Civilization was Saved by Christianity
At some point, every culture—and every person—asks: Why are we here? Does any of this matter?
Mark Gedeon
4/20/20252 min read


All the Left Can Offer is Despair
Some ideas sound big and distant—like something from a college textbook—but they’re closer to home than we think. David P. Goldman, in his provocative essay Shooting Dead Enemies, draws a surprising line from ancient Greece to today’s cultural chaos. And right in the middle of it all? Christianity.
Let’s unpack what he’s saying in simple terms.
When a Civilization Gives Up
Near the end of its glory days, ancient Greece started to run out of steam—not because of war or famine, but because people just stopped building the future. Birth rates dropped. Families shrank. And in many ways, the culture simply gave up.
It’s what Goldman calls a “self-willed extinction.” They didn’t want to keep going.
Why? Because the dominant worldview had no real reason to do so. The gods or fate were unpredictable. Nature was often cruel. Death was the end. If that’s all there is, why bother?
A Different Story Enters the Scene
Then Christianity showed up with a radically different message.
Contrasting sharply with the fatalism of ancient Greece, Christianity introduced a transformative perspective on human existence. The belief that every individual is created in the image of God imbues each person with intrinsic worth and purpose. This assertion provided a foundation for human rights and dignity that was not dependent on status or achievements.
Christianity's promise of a resurrection and eternal life offered a hopeful counter-narrative to the despair prevalent in Hellenistic thought. By affirming the possibility of redemption and a future beyond death, Christianity infused life with meaning and direction, encouraging individuals to live virtuously and with hope.

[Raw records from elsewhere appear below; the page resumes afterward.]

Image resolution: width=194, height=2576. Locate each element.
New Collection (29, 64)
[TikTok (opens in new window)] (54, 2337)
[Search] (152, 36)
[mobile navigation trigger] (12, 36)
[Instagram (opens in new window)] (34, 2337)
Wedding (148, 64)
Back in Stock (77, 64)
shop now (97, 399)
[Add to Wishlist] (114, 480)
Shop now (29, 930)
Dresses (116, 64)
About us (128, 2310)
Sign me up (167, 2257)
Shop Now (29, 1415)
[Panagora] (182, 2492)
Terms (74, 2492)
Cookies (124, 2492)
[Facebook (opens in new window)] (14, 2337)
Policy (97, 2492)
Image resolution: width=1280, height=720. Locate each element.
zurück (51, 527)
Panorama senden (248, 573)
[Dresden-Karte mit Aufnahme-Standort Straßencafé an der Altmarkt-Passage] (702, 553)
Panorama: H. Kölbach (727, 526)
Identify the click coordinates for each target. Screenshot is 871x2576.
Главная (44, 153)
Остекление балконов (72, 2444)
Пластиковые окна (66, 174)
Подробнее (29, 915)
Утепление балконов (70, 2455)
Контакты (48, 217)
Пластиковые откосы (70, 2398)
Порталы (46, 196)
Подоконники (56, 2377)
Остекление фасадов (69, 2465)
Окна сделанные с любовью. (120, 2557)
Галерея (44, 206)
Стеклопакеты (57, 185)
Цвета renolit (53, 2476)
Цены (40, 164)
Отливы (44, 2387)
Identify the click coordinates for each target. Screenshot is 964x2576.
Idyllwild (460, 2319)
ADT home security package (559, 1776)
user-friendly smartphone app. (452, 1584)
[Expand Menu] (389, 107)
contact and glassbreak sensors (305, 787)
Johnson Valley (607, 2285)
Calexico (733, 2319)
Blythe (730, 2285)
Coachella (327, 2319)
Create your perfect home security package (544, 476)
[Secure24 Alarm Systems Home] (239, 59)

Heidegger, Despair, and Our Modern Drift
Fast forward to the 20th century. A German philosopher named Martin Heidegger captured the mood of many in the modern West. His core idea? We’re all heading toward death, and we need to come to terms with that. No afterlife. No rescue. Just acceptance.
It’s not hard to see echoes of that today in modern secular progressivism. Without God, modern culture swings between two extremes:
Arbitrary individualism and moral relativism (everyone does what feels right to them), which leads to
Conformity (when chaos leads to a demand for control and uniformity, often authoritarian - think cancel culture and censorship).
The author sees both as expressions of despair—a lack of hope or transcendent purpose.
When we lose a sense of purpose, things fall apart.
Why This Matters Now
Goldman’s point isn’t just about history or philosophy—it’s about where we are today.
We live in a time of deep confusion about what it means to be human. Are we just lucky animals? Random products of chance? Or is there something more?
Christianity offers a clear and hope-filled answer: You are not an accident. You were made on purpose, for a purpose.
And no matter how dark the world gets, the story isn't over.
When a society believes that, it builds. It grows. It flourishes.
When it doesn’t—when it gives in to despair or drifts into meaningless freedom—it collapses, like ancient Greece.
The Big Takeaway
We don’t need to be scholars to wrestle with these ideas.
At some point, every culture—and every person—asks:
Why are we here? Does any of this matter?
Christianity doesn’t dodge those questions. It faces them head-on and answers with a cross, a resurrection, and a radical hope that still has the power to save.